Bonhoeffers Black Jesus

RACE & THE GOSPEL

When you think of Dietrich Bonhoeffer, what immediately comes to mind? Perhaps costly discipleship, the German resistance, or the Confessing Church. Only rarely would someone associate him with the Black church in America, Black theology, or Harlem. Yet, Bonhoeffer became the hero and discipleship leader we know today precisely because of his time worshiping, serving, and learning within the Black church. In fact, when reflecting later on his spiritual state prior to his sojourn in New York, he bluntly stated, “I had not yet become a Christian.”

Bonhoeffer spent a year of his theological training at Union Theological Seminary in New York City, where he became close friends with Al Fisher, an African American classmate from a lineage of Baptist clergy. Bonhoeffer accompanied Fisher to Abyssinian Baptist Church in Harlem and was deeply moved by the experience. He marveled that he was “increasingly discovering greater religious power and originality among the Negroes,” and noted that he had “only heard a genuine proclamation of the gospel from a Negro.” This transformative period led him to realize that Jesus and race justice are intrinsically linked.

While Bonhoeffer experienced the spiritual power of the Black church, he simultaneously made salient observations about the American church as a whole. As a foreigner, he easily identified deep-seated contradictions, warning that for American Christendom, the racial issue was a grave problem for the future. In a country that touted freedom and equality, Bonhoeffer was disturbed by the widespread blindness to the double standards facing people of color, making the race and gospel justice discussion more critical than ever.
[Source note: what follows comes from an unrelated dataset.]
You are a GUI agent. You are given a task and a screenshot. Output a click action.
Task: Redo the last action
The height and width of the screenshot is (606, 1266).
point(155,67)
Bonhoeffer wrote about two incompatible versions of Jesus in America—a “Black Christ” and a “white Christ” who were pitted against each other in a destructive rift. It was clear that Bonhoeffer related far more profoundly to the Black Christ—not as a recrafting of Jesus into a man of African descent, but in understanding Jesus to identify as a co-sufferer with the poor, the marginalized and the oppressed. It was in the Black church that Bonhoeffer began to understand discipleship to include costly suffering in solidarity with disenfranchised people. And it was in the Black church that one of his friends surmised that they may have witnessed “a beginning of his identification with the oppressed which played a role in the decision that led to his death.” It’s time for us to learn more about Bonhoeffer’s enlightening journey with the Black church—Bonhoeffer’s Black Jesus: Harlem Renaissance Theology and an Ethic of Resistance by Reggie L. Williams is an outstanding place to begin.

We are living in a time of unprecedented racial upheaval and racial awakening. As we do, we must consider why believers should deepen their understanding of racial realities and injustices. Like Bonhoeffer, we should do so as a matter of discipleship, to experience more of Jesus Christ, who so deeply identifies with those who suffer. We also should do so to open our eyes to all kinds of injustices everywhere that we might otherwise miss.

Unlike so many of his German colleagues, Bonhoeffer applied what he learned about American racism back in Germany in a surprising way: through his advocacy for the Jewish people and his resistance to the Nazi regime. As you go deeper in your own racial discipleship journey, may you also be surprised by how God works—both to bring you closer to him and to bring greater shalom to the world.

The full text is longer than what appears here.